◆ Brief
For the string "swatch", find every matching line in the records and copy it.

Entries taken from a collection
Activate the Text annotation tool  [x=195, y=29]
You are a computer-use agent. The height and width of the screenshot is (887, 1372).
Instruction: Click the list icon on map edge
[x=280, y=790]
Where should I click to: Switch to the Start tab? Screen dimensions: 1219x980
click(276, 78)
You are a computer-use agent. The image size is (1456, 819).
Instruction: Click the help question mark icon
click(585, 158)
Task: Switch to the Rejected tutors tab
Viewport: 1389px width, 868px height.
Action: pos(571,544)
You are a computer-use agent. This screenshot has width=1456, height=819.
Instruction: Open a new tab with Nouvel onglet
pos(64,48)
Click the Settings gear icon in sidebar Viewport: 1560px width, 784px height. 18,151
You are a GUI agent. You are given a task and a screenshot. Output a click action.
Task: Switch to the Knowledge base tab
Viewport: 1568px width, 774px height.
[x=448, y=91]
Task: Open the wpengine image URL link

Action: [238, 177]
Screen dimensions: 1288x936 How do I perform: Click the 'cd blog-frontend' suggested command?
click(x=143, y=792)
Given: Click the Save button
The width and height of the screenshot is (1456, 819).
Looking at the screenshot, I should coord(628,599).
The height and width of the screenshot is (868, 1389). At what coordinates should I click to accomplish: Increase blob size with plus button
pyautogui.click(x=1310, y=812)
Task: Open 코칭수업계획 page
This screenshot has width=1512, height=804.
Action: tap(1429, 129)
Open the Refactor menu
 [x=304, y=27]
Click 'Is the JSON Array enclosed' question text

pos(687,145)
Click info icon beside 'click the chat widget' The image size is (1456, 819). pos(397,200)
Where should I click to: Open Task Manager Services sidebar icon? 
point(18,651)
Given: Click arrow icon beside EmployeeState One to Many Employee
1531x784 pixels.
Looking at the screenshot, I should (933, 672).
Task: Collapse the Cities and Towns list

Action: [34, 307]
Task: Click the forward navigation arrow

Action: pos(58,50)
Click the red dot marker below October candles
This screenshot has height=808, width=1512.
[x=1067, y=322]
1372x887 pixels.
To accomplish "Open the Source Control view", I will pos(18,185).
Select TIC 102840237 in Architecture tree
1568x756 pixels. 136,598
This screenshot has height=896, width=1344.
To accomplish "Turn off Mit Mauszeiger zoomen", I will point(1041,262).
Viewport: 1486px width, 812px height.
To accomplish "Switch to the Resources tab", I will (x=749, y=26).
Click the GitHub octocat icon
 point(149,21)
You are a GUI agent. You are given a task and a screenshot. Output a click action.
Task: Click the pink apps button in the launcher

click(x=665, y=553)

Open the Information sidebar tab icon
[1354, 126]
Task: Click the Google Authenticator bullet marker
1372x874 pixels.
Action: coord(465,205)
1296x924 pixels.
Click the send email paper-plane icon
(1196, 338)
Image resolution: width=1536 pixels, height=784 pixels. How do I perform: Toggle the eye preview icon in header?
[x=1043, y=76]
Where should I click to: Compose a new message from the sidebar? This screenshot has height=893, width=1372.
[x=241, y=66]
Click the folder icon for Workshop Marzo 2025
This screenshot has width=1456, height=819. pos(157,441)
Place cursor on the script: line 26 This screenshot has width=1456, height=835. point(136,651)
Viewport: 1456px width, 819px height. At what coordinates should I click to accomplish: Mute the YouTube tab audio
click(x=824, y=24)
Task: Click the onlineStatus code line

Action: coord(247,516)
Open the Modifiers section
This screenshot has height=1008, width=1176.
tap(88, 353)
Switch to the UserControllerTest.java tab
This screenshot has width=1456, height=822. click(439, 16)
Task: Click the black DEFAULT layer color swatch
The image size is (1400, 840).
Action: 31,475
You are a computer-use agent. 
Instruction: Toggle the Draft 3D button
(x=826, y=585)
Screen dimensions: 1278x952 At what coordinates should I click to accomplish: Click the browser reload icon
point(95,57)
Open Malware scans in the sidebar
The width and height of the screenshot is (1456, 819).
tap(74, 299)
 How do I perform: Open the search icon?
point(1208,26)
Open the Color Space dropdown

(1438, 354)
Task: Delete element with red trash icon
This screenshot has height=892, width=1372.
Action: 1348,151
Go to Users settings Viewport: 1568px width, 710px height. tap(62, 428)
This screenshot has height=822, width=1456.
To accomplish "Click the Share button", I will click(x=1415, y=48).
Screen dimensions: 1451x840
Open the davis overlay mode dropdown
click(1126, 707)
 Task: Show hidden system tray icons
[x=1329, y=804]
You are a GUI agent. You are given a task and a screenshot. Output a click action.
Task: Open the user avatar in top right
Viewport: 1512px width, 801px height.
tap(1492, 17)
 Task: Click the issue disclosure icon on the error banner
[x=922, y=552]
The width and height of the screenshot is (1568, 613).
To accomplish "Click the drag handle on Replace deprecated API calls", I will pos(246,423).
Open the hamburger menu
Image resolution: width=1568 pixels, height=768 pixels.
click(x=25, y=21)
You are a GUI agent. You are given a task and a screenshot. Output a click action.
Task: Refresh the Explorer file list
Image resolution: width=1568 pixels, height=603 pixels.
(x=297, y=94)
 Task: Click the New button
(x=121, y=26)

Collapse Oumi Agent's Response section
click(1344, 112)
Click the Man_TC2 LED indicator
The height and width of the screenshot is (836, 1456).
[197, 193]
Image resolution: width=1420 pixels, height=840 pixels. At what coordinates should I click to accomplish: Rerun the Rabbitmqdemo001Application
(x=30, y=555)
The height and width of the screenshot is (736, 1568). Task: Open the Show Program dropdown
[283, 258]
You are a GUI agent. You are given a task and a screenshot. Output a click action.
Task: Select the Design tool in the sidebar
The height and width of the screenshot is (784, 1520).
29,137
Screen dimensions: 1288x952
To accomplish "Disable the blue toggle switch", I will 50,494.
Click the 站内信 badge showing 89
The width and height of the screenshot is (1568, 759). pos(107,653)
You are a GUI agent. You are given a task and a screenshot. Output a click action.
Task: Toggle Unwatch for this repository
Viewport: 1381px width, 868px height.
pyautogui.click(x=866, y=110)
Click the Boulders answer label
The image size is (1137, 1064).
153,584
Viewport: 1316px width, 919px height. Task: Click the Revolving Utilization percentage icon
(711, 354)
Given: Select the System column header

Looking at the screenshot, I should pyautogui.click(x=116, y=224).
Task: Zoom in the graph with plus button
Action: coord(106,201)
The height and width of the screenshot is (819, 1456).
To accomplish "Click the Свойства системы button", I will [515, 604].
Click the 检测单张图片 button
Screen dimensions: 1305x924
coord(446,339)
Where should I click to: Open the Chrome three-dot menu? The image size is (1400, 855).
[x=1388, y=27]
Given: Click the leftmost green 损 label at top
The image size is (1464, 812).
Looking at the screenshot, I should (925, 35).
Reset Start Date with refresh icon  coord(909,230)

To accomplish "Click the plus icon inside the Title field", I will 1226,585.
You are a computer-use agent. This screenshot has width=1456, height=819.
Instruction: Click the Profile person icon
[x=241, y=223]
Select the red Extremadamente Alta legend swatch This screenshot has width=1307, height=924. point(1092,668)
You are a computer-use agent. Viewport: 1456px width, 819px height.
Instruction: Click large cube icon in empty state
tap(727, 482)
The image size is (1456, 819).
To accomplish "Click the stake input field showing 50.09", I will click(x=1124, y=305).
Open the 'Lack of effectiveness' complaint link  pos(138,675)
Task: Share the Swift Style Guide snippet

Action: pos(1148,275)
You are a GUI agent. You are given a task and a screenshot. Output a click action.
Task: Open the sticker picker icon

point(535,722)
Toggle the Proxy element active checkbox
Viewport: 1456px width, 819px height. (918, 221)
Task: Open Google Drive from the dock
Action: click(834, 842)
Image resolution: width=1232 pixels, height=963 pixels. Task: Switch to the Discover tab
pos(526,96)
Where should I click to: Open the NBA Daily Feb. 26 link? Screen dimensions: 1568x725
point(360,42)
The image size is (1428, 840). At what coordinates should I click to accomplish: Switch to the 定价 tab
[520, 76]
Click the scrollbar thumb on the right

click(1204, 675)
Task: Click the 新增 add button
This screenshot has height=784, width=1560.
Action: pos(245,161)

◆ Answer to this task
Task: Click the black DEFAULT layer color swatch
Select the red Extremadamente Alta legend swatch This screenshot has width=1307, height=924. point(1092,668)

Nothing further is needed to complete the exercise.